#### [待做任务]
1: 根据原文作答,每题单独一行:
(a) 十二律又被称为什么?
(b) 马王堆一号汉墓出土的律管中,最短的和最长的各有多长?
(c) 与此同一时期的欧洲靠什么来定律?
2: 原文说同一时期的欧洲一直以弦定律。请用一到三句话说明原文给出的依据。
3: 请把原文中的这句话译成英语:“人们多么盼望地下遗物的出土,让事实作出判断。”

到公元前第三世纪时,十二律已从三分损益法脱颖而出,登上我国律学史的舞台。十二律的名称,依次为“黄钟、大昌、太簇、夹钟、姑洗、中吕、蕤宾、林钟、夷则、南吕、无射和应钟。”
上述十二律,又称为六律六吕。顾名思义,黄钟、夹钟、林钟、应钟,当指钟声无疑;至于大昌、中吕、南吕的吕字,根据《周礼》与《国语》的提法,吕即同,同即筒,就是竹管的意思。可以推测大吕、中吕、南吕来源于某些竹管乐器。剩下几个隐晦难解、古义不明的律名:如太簇、姑洗、蕤宾、夷则、无射等,依照专家的意见,可能是音译当时南方少数民族传入中原地带的“南蛮鴃舌之音”而成。
律学的进步,无疑也反过来促进了音乐的发展。春秋战国时期,我国涌现出许多著名的乐师,如师涓、师挚、师旷、师襄等等。一代名手俞伯牙竞能弹出志在高山、志在流水的格调。律学的勃发展,必然把制订乐律标准的问题提到议事日程上来。孟子说过:“师旷之聪,不以六律不能正五音。”由此可见一斑。
三、我国古代“以管定律”说
究竟我国古代是以管定律,还是以弦定律,一直存有疑问。人们多么盼望地下遗物的出土,让事实作出判断。
1972年我国湖南长沙马王堆一号汉墓,第一次发掘出公元前150年以前的一组律管。这是能发出高低不同的标准声音的十二支竹管,其中最短的10.2厘米,最长的17.65厘米,孔径约0.65厘米,管的下端皆书有“黄钟、大吕、应钟”等音律名称。为我国古代以管定律说提供了新的证据。
同一时期的欧洲,则根据弦长不同发声频率就不同的道理,一直是以弦定律的。他们的成就,以公元前第六世纪古希腊哲学家兼数学家毕达哥拉斯(约前582-493)为代表。其研究的五度相生律,称作“毕氏律制”,长时期称霸欧洲乐坛,余波及于后世。

#### [材料]
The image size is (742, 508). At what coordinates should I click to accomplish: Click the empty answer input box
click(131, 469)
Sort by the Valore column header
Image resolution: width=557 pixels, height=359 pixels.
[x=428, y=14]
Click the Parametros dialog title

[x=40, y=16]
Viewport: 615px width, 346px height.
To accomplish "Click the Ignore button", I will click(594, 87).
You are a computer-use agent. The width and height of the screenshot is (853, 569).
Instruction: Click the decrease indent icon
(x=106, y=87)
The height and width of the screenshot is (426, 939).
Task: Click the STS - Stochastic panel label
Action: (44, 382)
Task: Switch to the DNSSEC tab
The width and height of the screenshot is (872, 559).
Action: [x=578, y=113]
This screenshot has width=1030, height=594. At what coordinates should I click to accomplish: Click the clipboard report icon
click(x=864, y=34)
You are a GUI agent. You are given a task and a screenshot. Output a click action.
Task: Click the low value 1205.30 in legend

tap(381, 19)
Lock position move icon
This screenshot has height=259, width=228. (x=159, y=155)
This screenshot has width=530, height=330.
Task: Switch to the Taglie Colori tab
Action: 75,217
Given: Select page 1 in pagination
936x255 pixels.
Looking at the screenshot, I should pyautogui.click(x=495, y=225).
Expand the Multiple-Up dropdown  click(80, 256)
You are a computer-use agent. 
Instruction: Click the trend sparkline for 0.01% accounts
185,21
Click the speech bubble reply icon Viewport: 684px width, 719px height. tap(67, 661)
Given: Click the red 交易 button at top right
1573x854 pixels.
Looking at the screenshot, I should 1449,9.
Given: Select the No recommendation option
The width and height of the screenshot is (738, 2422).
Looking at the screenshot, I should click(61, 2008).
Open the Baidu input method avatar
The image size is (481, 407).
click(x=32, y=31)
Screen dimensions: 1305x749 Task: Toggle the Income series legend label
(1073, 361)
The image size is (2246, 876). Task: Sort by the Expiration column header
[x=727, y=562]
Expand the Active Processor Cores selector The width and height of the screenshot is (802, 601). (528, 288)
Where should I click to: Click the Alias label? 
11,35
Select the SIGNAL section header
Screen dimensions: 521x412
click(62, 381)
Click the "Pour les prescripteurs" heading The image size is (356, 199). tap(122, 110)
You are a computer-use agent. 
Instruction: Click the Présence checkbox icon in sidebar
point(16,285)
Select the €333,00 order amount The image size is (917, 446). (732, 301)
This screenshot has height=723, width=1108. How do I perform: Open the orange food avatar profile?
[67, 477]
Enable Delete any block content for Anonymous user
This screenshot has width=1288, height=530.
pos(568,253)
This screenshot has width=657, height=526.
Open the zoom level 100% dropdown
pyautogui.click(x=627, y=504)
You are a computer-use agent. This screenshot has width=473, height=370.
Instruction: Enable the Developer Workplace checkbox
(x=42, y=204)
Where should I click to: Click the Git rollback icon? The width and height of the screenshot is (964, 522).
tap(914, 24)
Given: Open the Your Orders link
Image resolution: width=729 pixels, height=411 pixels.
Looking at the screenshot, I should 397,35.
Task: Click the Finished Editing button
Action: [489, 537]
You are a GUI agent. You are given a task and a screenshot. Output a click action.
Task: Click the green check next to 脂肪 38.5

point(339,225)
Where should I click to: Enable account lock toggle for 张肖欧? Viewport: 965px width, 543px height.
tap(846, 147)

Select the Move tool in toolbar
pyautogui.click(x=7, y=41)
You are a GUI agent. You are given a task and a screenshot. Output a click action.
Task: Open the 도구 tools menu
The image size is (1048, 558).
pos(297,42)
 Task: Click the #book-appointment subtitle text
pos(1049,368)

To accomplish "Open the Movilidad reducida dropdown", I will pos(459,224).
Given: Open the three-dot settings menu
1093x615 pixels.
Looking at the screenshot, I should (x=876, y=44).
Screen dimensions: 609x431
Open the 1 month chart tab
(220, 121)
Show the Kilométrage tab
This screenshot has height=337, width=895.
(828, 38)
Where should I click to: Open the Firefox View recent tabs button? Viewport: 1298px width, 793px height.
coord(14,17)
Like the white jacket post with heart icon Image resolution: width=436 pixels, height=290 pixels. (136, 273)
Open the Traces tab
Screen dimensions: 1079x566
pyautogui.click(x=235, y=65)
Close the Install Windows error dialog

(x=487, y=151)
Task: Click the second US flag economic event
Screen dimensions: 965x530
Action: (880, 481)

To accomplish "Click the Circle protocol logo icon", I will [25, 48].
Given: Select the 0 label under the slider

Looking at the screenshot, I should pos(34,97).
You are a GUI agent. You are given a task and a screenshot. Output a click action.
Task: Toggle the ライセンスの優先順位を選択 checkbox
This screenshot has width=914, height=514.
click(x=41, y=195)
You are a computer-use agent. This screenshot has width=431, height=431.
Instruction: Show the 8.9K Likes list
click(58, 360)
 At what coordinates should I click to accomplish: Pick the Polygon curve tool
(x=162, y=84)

#### [正确答案]
1:
(a) 六律六吕。
(b) 最短的10.2厘米,最长的17.65厘米。
(c) 以弦定律。

2: 欧洲依据的是弦长不同、发声频率就不同的道理,所以一直以弦来定律。

3: How people longed for relics to be unearthed from the ground, so that the facts could deliver a verdict.